El miércoles pasado estuve hablando sobre los desafíos de la buena gobernanza frente al COVID-19 en el ciclo de webinarios que lleva a cabo la Organización Latinoamericana y del Caribe de Entidades Fiscalizadoras Superiores (OLACEFS).
Estamos frente a una emergencia sanitaria que ha derivado en una crisis humanitaria de escala global. Hasta ayer se podían computar más de 600 mil fallecidos y más de 15 millones de casos en todo el mundo.
Nuestra región de América Latina es hoy el epicentro de esta pandemia. Sólo Brasil computa más de 2 millones de afectados, el doble de la India.
La pandemia alcanza a todos los países, no discrimina por régimen político, ni por el nivel de desarrollo que ese país tiene, ni tampoco por el grado de su integración al mundo. Al mismo tiempo, afecta a todas las personas sin importar la ubicación en la escala social, la etnia, si practica alguna religión, ni cuál es la ideología que posee.
No sabemos cuándo concluirá la pandemia ni cuántas víctimas se cobrará. Tampoco sabemos cómo quedará el tablero geopolítico global. Entre tanta incertidumbre hay una certeza: ya, hoy, estamos frente a la crisis económica y social mas intensa desde 1930.
En este contexto podemos debatir muchas cosas. Podemos debatir cómo quedarán la estructura y la distribución del poder mundial; si se intensificará o no la “des occidentilización” de la globalización que ya está en marcha. Podemos discutir -hay opiniones encontradas- sobre cómo quedaran paradas las instituciones multilaterales.

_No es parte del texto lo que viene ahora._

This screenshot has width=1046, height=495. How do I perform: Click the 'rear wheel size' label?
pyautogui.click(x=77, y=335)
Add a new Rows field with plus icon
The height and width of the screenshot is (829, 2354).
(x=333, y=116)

También hay puntos de vista divergentes sobre la rivalidad geopolítica entre las superpotencias: ¿cómo emergerán China y Estados Unidos tras la pandemia? ¿afianzará alguno de esos países el predominio tecnológico?
Entre toda esta incertidumbre, hay algo que está fuera de discusión. Aún sin saber cuándo concluirá la pandemia y cuántas víctimas nos dejará, hoy ya estamos en condiciones de afirmar que estamos frente a la crisis económica y social más profunda e intensa desde 1930 a la fecha.